▸ **Your instructions**: Down to the last line below, repeat the entries word for word and drop the pictures.

+++ Raw data +++

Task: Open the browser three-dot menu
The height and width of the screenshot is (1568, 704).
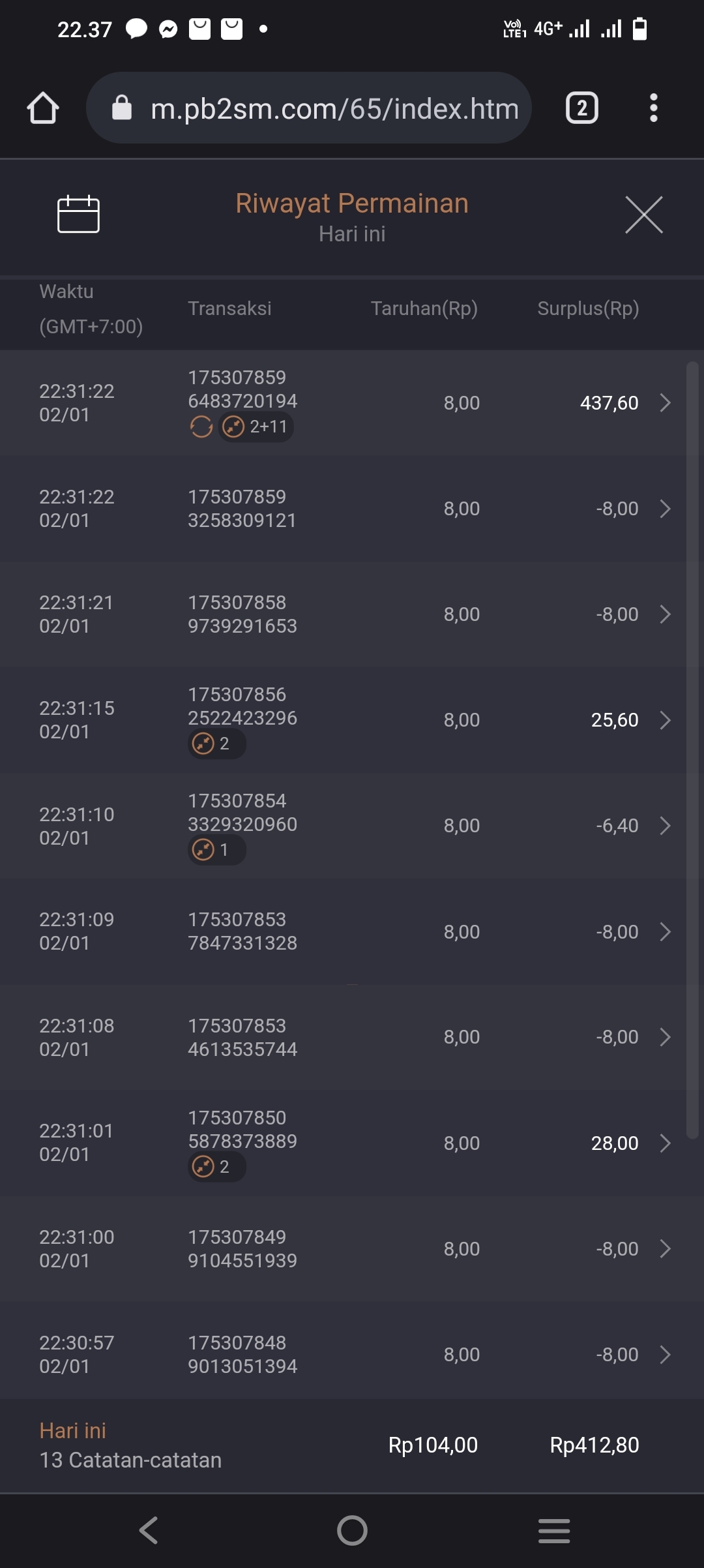Action: click(653, 108)
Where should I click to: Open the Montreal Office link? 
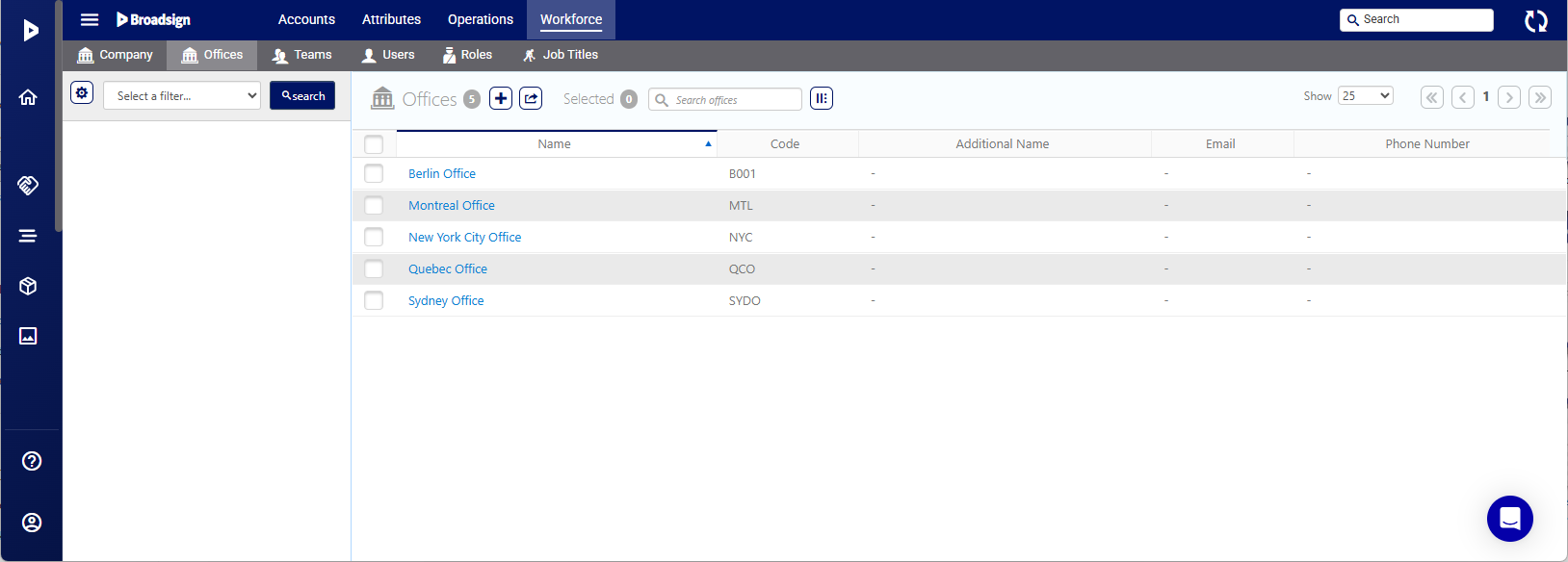click(x=451, y=205)
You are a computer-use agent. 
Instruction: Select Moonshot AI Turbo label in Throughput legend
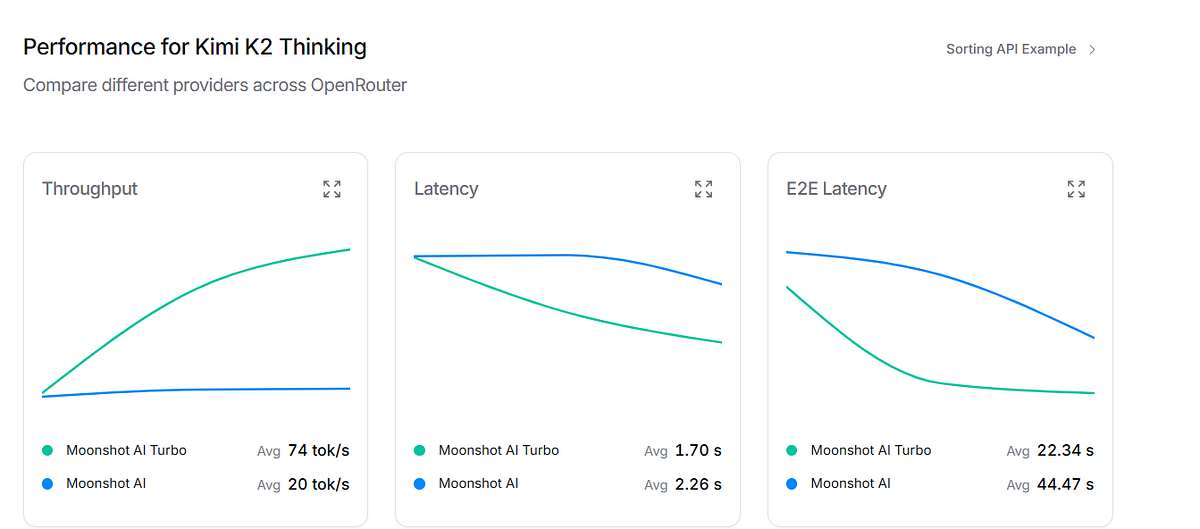[x=126, y=450]
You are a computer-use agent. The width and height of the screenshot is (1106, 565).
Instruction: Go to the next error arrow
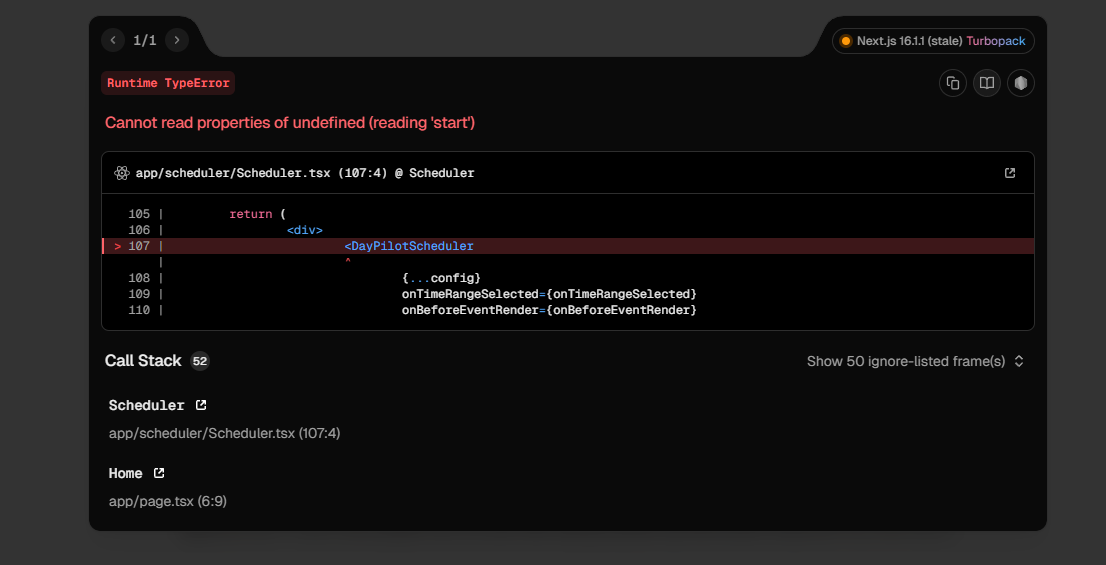pyautogui.click(x=177, y=40)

+++

▸ **Output of the exercise**:
Task: Open the browser three-dot menu
The height and width of the screenshot is (1568, 704).
Action: click(653, 108)
Where should I click to: Open the Montreal Office link? 
click(x=451, y=205)
You are a computer-use agent. 
Instruction: Select Moonshot AI Turbo label in Throughput legend
[x=126, y=450]
You are a computer-use agent. The width and height of the screenshot is (1106, 565).
Instruction: Go to the next error arrow
pyautogui.click(x=177, y=40)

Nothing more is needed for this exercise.